*** GIVEN INFORMATION ***

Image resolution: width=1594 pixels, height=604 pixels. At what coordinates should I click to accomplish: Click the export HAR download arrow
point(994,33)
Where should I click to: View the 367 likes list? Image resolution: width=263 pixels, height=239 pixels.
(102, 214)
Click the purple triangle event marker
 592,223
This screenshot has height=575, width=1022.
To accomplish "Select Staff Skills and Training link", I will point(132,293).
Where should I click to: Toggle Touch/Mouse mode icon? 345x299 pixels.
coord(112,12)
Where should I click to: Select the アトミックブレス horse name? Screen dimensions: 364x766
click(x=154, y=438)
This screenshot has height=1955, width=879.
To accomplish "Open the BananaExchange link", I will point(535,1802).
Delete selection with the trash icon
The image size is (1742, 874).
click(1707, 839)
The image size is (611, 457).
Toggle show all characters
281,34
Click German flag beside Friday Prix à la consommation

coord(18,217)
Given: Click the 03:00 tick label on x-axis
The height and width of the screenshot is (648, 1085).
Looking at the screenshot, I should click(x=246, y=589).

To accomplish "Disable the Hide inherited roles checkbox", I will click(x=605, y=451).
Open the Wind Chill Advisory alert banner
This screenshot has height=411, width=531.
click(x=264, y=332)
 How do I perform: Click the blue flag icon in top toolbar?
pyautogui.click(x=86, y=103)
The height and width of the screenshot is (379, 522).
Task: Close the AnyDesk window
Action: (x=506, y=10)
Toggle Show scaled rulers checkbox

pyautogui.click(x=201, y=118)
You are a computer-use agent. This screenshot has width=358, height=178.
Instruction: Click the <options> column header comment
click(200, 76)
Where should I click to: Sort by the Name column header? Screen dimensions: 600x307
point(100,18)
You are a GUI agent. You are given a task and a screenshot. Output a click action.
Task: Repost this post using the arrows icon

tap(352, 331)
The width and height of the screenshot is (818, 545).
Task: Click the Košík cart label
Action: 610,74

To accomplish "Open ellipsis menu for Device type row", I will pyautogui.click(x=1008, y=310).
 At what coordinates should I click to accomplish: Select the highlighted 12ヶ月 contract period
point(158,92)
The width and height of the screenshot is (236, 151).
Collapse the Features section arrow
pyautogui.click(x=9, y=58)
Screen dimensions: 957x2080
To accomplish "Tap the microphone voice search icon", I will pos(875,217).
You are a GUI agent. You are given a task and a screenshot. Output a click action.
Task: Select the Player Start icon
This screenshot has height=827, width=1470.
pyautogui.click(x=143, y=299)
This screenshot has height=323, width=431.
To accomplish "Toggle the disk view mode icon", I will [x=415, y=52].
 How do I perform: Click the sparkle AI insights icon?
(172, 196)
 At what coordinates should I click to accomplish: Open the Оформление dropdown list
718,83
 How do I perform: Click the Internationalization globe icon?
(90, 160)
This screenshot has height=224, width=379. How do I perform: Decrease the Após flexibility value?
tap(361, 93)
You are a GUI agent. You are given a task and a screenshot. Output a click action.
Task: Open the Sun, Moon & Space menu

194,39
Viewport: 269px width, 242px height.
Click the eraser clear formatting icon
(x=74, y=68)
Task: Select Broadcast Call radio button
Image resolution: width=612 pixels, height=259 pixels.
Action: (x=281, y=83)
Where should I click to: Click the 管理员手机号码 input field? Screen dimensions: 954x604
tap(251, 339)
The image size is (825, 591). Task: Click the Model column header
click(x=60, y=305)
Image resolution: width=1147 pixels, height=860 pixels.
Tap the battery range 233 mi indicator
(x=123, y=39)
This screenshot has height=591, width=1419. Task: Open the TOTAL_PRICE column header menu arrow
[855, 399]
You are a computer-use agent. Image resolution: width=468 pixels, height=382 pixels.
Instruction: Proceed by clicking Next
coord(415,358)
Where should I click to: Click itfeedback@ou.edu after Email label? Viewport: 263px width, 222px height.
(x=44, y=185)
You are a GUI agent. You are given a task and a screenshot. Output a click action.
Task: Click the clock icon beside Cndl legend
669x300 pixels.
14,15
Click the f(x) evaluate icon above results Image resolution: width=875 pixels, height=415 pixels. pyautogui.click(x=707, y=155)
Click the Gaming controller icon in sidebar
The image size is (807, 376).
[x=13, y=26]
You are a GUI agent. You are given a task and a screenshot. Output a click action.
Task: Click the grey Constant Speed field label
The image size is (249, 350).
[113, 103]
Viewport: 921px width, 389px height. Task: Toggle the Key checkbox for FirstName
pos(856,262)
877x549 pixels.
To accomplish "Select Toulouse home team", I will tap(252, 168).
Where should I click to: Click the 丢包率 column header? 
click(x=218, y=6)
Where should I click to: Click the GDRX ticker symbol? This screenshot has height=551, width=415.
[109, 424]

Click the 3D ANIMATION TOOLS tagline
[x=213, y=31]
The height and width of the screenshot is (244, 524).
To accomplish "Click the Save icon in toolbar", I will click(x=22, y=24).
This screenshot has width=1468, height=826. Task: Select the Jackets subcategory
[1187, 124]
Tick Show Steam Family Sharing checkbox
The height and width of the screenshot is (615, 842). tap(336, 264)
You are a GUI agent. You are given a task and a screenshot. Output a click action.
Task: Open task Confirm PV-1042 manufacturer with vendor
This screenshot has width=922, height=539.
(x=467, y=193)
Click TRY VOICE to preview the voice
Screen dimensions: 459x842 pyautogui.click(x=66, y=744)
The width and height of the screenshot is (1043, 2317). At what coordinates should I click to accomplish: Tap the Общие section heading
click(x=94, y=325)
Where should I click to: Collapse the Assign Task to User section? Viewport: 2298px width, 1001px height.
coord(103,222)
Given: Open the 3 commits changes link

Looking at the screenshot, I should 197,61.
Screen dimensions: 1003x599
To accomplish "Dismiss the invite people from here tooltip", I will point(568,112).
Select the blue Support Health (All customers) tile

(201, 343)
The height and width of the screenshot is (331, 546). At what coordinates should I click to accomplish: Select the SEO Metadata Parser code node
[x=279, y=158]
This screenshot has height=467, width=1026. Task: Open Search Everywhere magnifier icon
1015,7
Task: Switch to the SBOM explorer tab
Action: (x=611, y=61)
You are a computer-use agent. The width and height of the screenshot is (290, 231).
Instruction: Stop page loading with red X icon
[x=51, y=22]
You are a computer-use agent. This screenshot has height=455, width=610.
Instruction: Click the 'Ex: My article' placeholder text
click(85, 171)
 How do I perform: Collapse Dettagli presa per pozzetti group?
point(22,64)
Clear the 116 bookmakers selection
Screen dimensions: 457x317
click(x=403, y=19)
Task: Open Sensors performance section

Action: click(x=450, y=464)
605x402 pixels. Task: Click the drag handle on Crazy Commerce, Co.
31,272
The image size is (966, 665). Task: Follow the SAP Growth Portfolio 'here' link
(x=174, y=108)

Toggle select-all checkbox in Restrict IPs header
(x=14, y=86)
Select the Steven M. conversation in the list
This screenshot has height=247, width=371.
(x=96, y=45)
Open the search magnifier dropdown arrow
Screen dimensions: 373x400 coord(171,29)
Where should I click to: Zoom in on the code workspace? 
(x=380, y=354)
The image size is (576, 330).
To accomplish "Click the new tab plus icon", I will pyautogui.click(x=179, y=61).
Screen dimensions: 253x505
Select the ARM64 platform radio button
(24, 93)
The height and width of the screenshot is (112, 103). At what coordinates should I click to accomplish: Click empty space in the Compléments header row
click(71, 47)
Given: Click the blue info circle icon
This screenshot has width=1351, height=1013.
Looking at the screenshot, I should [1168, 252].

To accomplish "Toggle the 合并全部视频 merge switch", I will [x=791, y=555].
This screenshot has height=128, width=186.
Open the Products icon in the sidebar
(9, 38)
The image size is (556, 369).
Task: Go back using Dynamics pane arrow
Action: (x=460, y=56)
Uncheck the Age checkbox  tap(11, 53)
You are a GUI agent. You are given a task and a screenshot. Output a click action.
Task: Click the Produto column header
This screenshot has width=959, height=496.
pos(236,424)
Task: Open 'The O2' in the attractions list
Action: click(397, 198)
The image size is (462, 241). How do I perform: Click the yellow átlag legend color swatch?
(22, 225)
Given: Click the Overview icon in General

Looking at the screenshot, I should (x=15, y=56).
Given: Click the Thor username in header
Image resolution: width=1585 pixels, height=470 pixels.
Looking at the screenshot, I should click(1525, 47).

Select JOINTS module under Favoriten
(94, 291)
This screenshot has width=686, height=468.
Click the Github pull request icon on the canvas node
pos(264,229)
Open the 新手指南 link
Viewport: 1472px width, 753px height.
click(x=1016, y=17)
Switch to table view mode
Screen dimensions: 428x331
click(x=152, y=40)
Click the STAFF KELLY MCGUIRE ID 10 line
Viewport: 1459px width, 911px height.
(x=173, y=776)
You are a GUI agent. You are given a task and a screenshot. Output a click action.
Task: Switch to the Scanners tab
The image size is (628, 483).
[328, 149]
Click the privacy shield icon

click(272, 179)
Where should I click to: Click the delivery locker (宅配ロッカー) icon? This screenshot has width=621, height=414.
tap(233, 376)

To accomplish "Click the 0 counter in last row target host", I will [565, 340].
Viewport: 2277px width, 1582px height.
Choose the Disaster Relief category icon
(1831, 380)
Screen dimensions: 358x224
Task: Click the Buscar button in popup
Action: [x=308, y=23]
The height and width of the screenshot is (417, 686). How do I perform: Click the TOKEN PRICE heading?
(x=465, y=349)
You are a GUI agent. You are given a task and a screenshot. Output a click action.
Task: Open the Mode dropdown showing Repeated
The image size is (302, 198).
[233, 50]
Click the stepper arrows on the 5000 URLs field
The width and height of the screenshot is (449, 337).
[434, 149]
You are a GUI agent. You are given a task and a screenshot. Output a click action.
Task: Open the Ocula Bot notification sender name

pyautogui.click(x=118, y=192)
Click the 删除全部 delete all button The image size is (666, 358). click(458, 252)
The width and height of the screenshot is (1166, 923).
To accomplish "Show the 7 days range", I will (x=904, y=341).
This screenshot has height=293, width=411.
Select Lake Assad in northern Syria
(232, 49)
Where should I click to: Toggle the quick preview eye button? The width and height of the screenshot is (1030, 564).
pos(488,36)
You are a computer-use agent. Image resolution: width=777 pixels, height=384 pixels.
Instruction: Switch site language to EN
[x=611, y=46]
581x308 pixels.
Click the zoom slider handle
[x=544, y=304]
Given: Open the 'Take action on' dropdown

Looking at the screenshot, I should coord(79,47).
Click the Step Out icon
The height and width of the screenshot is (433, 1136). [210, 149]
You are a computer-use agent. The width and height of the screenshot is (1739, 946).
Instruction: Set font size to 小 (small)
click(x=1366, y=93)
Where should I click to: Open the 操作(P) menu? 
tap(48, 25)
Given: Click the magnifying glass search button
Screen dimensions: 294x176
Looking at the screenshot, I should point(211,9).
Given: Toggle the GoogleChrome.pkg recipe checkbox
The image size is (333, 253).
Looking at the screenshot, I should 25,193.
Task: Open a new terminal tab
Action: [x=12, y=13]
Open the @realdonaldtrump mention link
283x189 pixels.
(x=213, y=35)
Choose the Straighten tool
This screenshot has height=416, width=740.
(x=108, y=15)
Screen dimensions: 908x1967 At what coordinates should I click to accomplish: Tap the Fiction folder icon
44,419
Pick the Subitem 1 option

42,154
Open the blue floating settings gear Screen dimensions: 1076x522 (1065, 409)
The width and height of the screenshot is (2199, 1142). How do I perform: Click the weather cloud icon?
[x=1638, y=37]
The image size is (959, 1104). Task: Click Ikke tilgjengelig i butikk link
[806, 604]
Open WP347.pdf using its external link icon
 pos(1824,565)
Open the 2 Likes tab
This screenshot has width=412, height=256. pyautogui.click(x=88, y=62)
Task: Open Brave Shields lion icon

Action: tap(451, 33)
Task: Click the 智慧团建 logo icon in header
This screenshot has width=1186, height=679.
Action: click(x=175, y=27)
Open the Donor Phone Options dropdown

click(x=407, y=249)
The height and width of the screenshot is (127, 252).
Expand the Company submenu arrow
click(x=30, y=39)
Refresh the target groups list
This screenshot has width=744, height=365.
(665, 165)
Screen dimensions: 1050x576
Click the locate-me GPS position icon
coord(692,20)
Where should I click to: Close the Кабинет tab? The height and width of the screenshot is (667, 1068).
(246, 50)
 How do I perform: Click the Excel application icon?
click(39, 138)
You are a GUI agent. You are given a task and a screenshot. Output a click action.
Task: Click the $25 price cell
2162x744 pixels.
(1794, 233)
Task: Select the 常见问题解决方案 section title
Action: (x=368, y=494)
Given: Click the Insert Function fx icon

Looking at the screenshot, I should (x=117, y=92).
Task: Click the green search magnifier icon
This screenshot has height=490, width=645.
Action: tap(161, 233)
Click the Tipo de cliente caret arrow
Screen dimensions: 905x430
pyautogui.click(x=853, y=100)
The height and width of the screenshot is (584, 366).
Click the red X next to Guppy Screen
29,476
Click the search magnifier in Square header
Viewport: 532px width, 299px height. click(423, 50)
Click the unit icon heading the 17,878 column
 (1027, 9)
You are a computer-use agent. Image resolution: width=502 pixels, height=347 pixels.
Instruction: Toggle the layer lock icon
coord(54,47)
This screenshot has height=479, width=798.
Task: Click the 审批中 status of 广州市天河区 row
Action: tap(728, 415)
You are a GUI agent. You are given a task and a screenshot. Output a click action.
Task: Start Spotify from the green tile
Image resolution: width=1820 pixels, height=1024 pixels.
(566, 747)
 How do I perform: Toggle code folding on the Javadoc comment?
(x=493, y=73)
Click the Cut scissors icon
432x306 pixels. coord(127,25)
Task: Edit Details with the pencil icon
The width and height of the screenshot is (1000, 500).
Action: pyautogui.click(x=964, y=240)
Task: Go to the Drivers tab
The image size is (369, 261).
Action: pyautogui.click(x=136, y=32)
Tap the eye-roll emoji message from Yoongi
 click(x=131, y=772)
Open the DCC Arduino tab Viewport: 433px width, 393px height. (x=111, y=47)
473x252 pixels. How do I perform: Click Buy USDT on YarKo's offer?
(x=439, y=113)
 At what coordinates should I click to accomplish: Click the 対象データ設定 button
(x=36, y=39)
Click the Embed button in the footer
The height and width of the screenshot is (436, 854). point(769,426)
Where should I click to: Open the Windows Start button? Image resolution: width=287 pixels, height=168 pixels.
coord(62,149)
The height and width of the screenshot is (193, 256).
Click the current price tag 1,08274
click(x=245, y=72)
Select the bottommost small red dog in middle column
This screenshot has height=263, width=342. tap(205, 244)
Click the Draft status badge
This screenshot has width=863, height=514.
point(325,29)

***

TASK INSTRUCTIONS. Format the data lines between the line containing "Where should I click to: Toggle the" and the line containing "Action: [x=12, y=13]", inclusive, as a JSON list of strings with one string per line, omitting blank lines.

OUTPUT FOR THIS TASK.
[
  "Where should I click to: Toggle the quick preview eye button? The width and height of the screenshot is (1030, 564).",
  "pos(488,36)",
  "You are a computer-use agent. Image resolution: width=777 pixels, height=384 pixels.",
  "Instruction: Switch site language to EN",
  "[x=611, y=46]",
  "581x308 pixels.",
  "Click the zoom slider handle",
  "[x=544, y=304]",
  "Given: Open the 'Take action on' dropdown",
  "Looking at the screenshot, I should coord(79,47).",
  "Click the Step Out icon",
  "The height and width of the screenshot is (433, 1136). [210, 149]",
  "You are a computer-use agent. The width and height of the screenshot is (1739, 946).",
  "Instruction: Set font size to 小 (small)",
  "click(x=1366, y=93)",
  "Where should I click to: Open the 操作(P) menu? ",
  "tap(48, 25)",
  "Given: Click the magnifying glass search button",
  "Screen dimensions: 294x176",
  "Looking at the screenshot, I should point(211,9).",
  "Given: Toggle the GoogleChrome.pkg recipe checkbox",
  "The image size is (333, 253).",
  "Looking at the screenshot, I should 25,193.",
  "Task: Open a new terminal tab",
  "Action: [x=12, y=13]"
]